▸ Challenge
Rewrite the data below as a numbered list, one line per item and no blank lines, and leave out the pictures.

▸ Given entries
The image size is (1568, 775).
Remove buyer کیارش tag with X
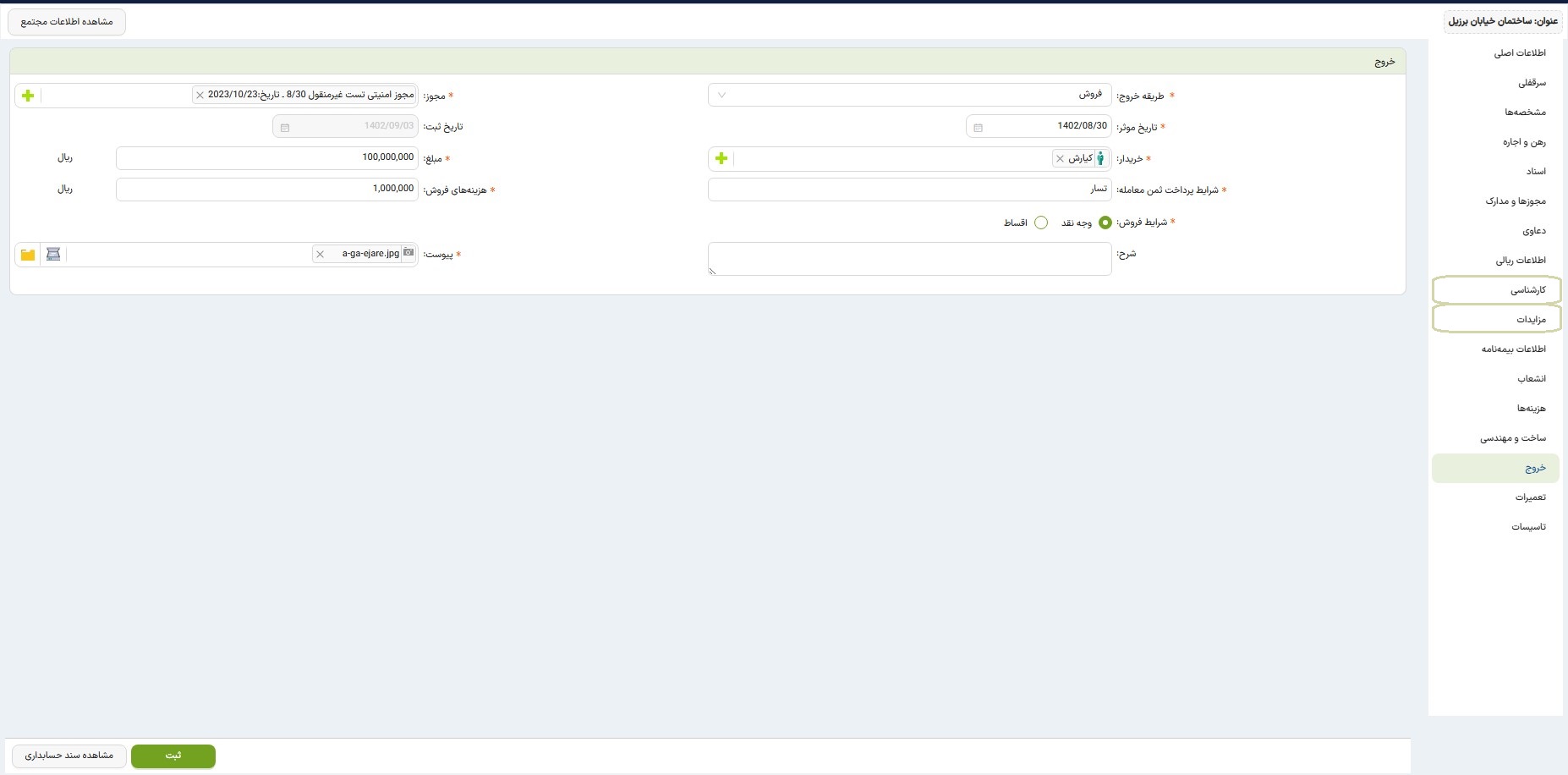1060,158
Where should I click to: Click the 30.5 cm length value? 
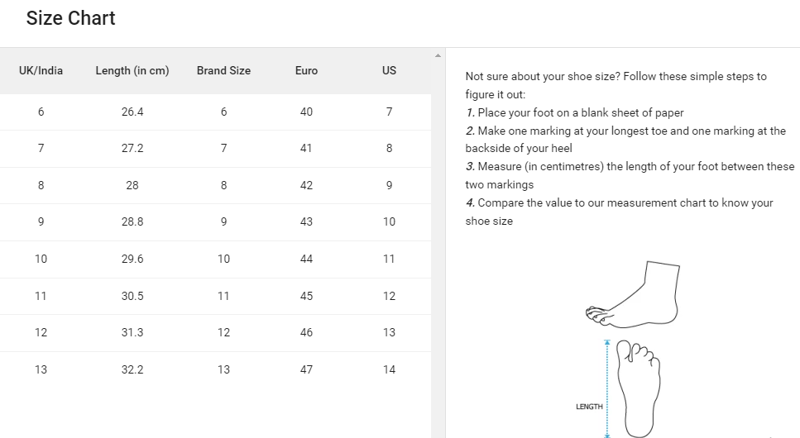[x=133, y=296]
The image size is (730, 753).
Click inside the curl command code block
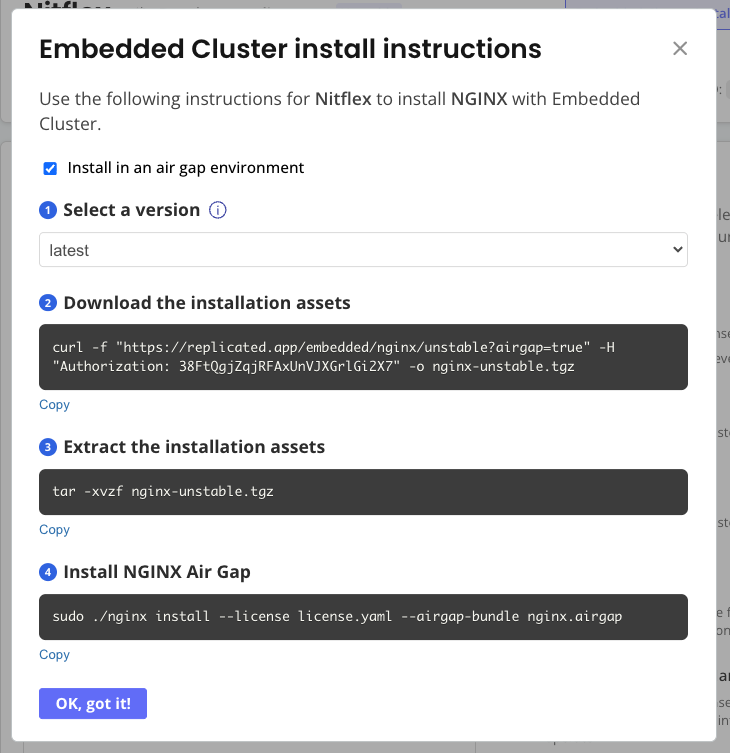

▸ Finished exercise
1. The image size is (1568, 775).
2. Remove buyer کیارش tag with X
3. 1060,158
4. Where should I click to: Click the 30.5 cm length value? 
5. [x=133, y=296]
6. The image size is (730, 753).
7. Click inside the curl command code block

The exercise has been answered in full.